(Dataset records)
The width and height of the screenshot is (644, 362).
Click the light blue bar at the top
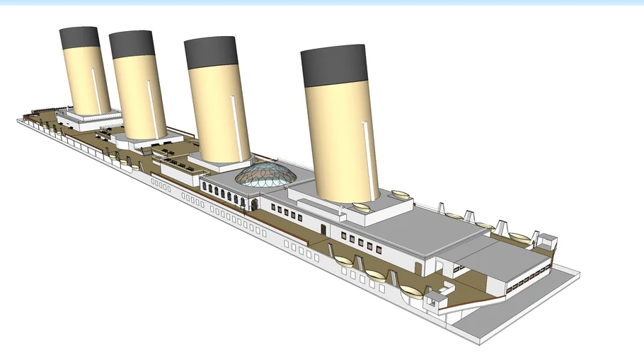[x=322, y=3]
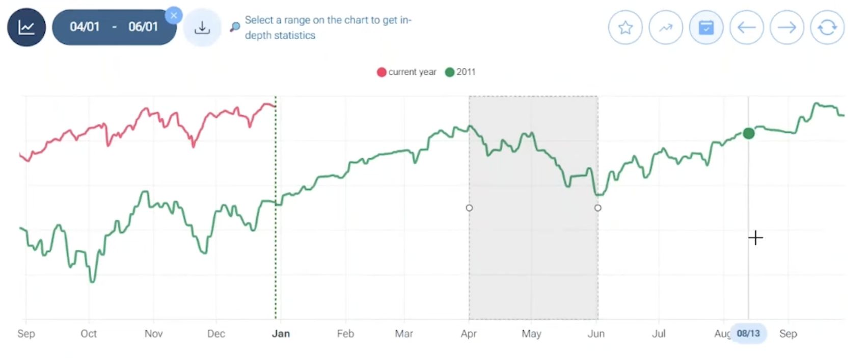Screen dimensions: 868x358
Task: Clear the 04/01 - 06/01 range with X
Action: coord(174,15)
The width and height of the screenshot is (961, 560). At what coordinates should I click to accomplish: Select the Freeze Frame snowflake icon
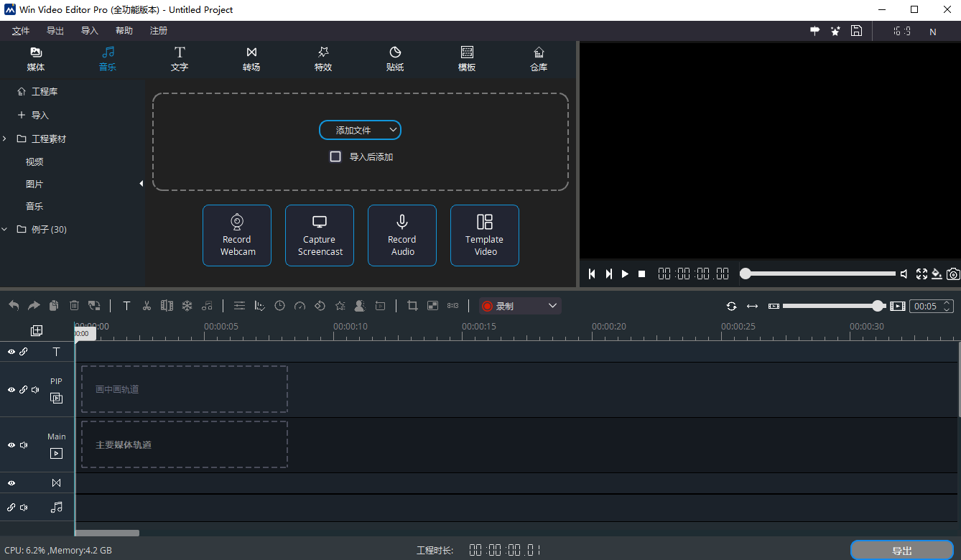pyautogui.click(x=187, y=305)
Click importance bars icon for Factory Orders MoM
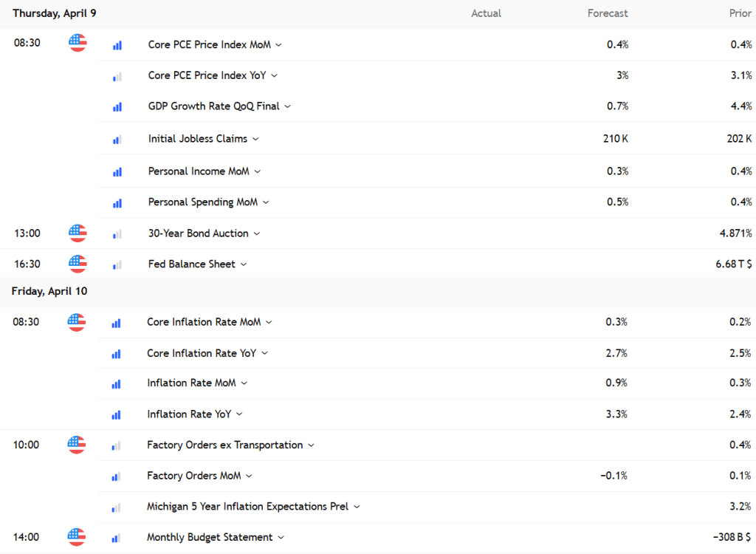Viewport: 756px width, 554px height. click(x=116, y=476)
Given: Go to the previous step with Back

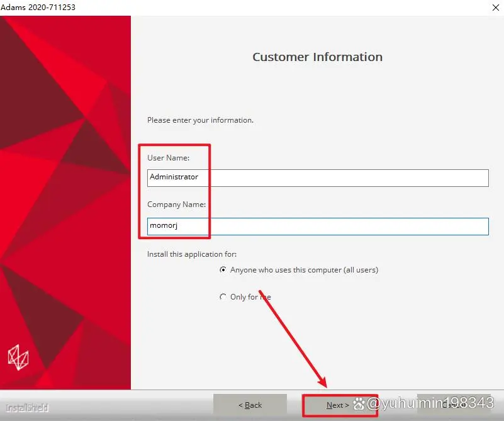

**Task instructions:** For this exercise, output the records exactly but omit their pictures.

**Response:**
The width and height of the screenshot is (644, 362).
Click the light blue bar at the top
[x=322, y=3]
Screen dimensions: 868x358
Task: Clear the 04/01 - 06/01 range with X
Action: coord(174,15)
The width and height of the screenshot is (961, 560). At what coordinates should I click to accomplish: Select the Freeze Frame snowflake icon
pyautogui.click(x=187, y=305)
Click importance bars icon for Factory Orders MoM
Viewport: 756px width, 554px height. click(x=116, y=476)
Given: Go to the previous step with Back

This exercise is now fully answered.